The question is, for which $\alpha$ is the function $c$ a copula density for $(U_1, U_2)$.
So my idea was to compute the integral of $c$ on $[0,1]^2$, and see for which $\alpha$ is the integral equal to 1. But $$\int_0^1\int_0^1 c(u_1,u_2)\ du_1 du_2 = 1$$ for any $\alpha \in \mathbb{R}$. The answer is apparently $\alpha \in [-1,-1]$, why is that?
There must be a mistake in your question formulation because what you present cannot be a copula. For one, a copula should satisfy
$$u_1=C(u_1,1)=\int_0^1 c(u_1,u_2)du_2 = 1+\alpha(1-2u_1)$$
But this can not be satisfied for any value of $\alpha$.
I suspect what you meant was to check if
$$c(u_1,u_2) = c(u_1,u_2) = 1 + \alpha(1- 2u_1)(1- 2u_2)$$
is a copula. Note the difference in the second factor of the second term.

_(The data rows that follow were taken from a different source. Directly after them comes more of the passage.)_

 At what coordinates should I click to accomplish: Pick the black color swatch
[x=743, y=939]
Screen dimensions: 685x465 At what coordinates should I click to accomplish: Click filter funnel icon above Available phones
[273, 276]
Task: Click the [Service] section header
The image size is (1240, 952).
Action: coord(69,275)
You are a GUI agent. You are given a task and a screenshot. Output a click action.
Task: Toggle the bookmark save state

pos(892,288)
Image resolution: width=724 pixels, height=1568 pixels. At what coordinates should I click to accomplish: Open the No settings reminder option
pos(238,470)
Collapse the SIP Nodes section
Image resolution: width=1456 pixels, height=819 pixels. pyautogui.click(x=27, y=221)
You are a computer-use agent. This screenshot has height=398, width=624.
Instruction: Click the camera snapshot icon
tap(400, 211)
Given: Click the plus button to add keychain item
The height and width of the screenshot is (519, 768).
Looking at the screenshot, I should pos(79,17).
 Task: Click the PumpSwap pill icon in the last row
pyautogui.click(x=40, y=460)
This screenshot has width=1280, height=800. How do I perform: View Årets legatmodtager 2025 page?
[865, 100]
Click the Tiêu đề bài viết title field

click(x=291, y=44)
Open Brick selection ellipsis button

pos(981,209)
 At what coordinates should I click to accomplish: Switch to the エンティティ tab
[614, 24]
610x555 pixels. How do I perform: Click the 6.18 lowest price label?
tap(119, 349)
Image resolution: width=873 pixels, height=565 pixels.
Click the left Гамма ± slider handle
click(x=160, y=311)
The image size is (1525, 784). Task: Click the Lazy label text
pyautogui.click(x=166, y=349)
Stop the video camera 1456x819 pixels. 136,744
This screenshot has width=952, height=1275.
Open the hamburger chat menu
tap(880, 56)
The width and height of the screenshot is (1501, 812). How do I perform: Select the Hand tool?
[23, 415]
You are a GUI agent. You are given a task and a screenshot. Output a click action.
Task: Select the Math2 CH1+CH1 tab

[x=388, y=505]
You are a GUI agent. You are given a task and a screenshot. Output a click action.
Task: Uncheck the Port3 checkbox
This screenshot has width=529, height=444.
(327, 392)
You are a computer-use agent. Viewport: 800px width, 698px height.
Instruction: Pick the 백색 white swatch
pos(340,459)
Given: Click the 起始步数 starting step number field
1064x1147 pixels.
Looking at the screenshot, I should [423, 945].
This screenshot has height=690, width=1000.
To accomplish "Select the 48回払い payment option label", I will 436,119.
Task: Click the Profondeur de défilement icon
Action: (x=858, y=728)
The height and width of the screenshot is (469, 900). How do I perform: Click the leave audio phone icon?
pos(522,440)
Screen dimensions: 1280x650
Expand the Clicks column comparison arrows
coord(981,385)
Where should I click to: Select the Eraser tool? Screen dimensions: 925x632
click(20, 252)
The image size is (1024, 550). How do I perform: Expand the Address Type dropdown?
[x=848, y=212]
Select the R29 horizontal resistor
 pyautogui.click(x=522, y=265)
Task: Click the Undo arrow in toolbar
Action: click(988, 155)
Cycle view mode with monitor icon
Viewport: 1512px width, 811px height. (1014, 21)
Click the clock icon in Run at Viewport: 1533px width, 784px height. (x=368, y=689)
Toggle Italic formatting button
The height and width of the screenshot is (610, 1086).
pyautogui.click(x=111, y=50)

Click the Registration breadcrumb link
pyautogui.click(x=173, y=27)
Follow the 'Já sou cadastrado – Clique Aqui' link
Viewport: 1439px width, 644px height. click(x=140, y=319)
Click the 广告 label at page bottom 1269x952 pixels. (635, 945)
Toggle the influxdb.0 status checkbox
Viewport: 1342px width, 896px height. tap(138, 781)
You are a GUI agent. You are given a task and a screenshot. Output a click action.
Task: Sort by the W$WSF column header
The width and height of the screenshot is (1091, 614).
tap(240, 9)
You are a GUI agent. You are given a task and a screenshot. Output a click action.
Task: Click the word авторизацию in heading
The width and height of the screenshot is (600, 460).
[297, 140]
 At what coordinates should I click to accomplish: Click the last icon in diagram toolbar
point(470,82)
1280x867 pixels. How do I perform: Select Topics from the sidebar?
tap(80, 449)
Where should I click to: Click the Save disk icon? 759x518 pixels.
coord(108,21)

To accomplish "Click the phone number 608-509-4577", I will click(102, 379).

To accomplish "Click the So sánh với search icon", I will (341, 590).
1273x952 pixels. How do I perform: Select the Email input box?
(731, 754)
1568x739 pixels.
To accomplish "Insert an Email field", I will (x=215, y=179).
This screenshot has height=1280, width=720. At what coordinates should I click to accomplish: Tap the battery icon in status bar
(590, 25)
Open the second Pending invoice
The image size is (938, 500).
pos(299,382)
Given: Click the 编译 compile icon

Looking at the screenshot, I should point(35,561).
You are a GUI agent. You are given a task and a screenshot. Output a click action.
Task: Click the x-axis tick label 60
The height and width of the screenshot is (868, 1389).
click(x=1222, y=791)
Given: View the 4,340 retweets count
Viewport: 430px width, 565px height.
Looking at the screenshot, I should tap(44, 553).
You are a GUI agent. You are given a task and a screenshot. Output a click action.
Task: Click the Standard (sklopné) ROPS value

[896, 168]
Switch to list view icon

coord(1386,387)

In that case, checking that this is a copula density corresponds to checking the conditions of the definition. Note that the first two conditions are trivial to check. The third condition is equivalent to checking that the density is positive. Now, $-1 \leq (1-2u_1)(1-2u_2) \leq 1$, thus the density can only be positive if $\alpha \in [-1,1]$.